-- SUPPLIED TEXT --
Some believe that relationships can teach you about yourself and who you’re supposed to be, and about what you want out of life. With each relationship, you get closer and closer to the truth, to finding that person who’s your better half. Hopefully, you’re able to learn something from each and every dating experience, so that when you do meet the right person, you’ve already made all the mistakes you’re going to make. Of course, that’s never how it plays out, but hopefully the mistakes are kept to a minimum, and by the time you’ve found the ideal relationship, you’re know who you are. You know what you’ve been searching for, and you’ve finally found it.

Given my preamble, you’ve probably guessed that I do not subscribe to the first approach. I’ve found moments of enjoyment in each relationship I’ve been in. There have been long stretches of time where I was happy, where I felt that maybe this was it, that this was the relationship, but that feeling never lasted. I realized that even though I was being open and honest, that I never felt like I was truly being myself. I was never being untruthful or disingenuous, but I didn’t feel fully understood for who I was, for who I am.

I didn’t want to figure out who I was in the context of a relationship, only to have the relationship end, and I’d be starting from scratch. There’s also been a sense of guilt, of not wanting to saddle anyone with my problems. In a relationship, I could hold it together for a time, but I’d fall apart when it became clear I wasn’t addressing my bigger issues. I could last for months, but I always came back to the same emotional dead-end, knowing that there was more work to be done, more searching and soul-searching, and I’d be drained by the end of the relationship. It’s not anyone else’s fault, these problems are all my own.

You can go into a relationship with baggage, and so many of us do. The most important thing to remember is that while the other person can help you to get over some of it, they can’t be your crutch or your therapist. That’s not anyone’s job, aside from being the job of an actual therapist. People have their own issues, and to expect someone to save you is putting too much on them.

Different approaches work for different people, but if I had to guess, a mixture of approaches is ideal, to have your life apart from the relationship, while also having your life in the relationship, but I don’t know if that’s realistic. There’s a reason I’m still single.

I’d like to keep learning about myself, and to keep the relationship going, but nothing is ever that easy or that clean. It’s a challenge all the way, and maybe dating is an all or nothing proposition, or else the other person ends up feeling slighted. Maybe I’m still not ready for anything more serious than a relationship with myself. Maybe I just haven’t met the right person, but maybe more work needs to happen before anyone else can come into my life. There’s no rush. You should never settle for anyone that’s not the right fit.

I’ll come back to dating when the time is right and I’m ready. I know that there’s a danger in staying single for too long. At a certain point, you get used to being on your own, and the thought of letting someone else in gets more and more difficult to fathom.

At some point, I assume I’ll be in a relationship again, and hopefully I’ll be better prepared. Every person and every relationship is a case-by-case basis. You can’t walk in with certain expectations, like, “I just want something fun,” or, “I don’t want anything serious.” Don’t limit yourself. You have no idea where this thing is going to go, whether it ends a month from now or lasts the rest of your life. Be open to the possibilities of finding a person you never saw coming, someone you love with every fiber of your being. I have no firsthand experience, but I’ve more than a few friends who can testify to the power of love.

Stay open, but also know that you don’t have to date. If you’re just not feeling it, then take a break, or just stay away. I’ve tried to date without being fully invested, and the results or lack thereof speak for themselves. Get to a place where you feel ready, and get back out there. You’ll know when the time is right. Thanks for reading.

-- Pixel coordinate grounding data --
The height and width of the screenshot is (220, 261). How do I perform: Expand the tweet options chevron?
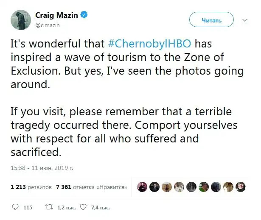(245, 19)
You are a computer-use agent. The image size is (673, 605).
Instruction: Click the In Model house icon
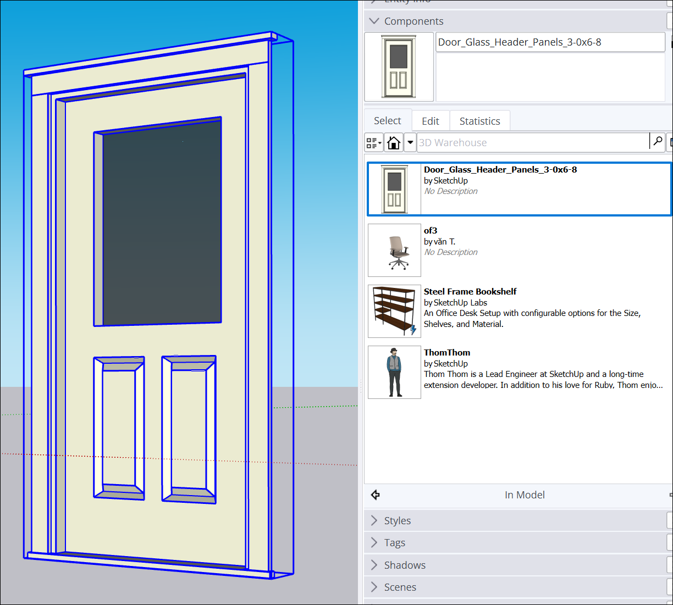pyautogui.click(x=394, y=142)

-- HOW TO COMPLETE THIS TASK --
In the essay on dating, what danger does the writer name in staying single for too long? The listing has no role in this exercise.

-- RESULT OF THE EXERCISE --
You get used to being on your own, and the thought of letting someone else in becomes more and more difficult to fathom.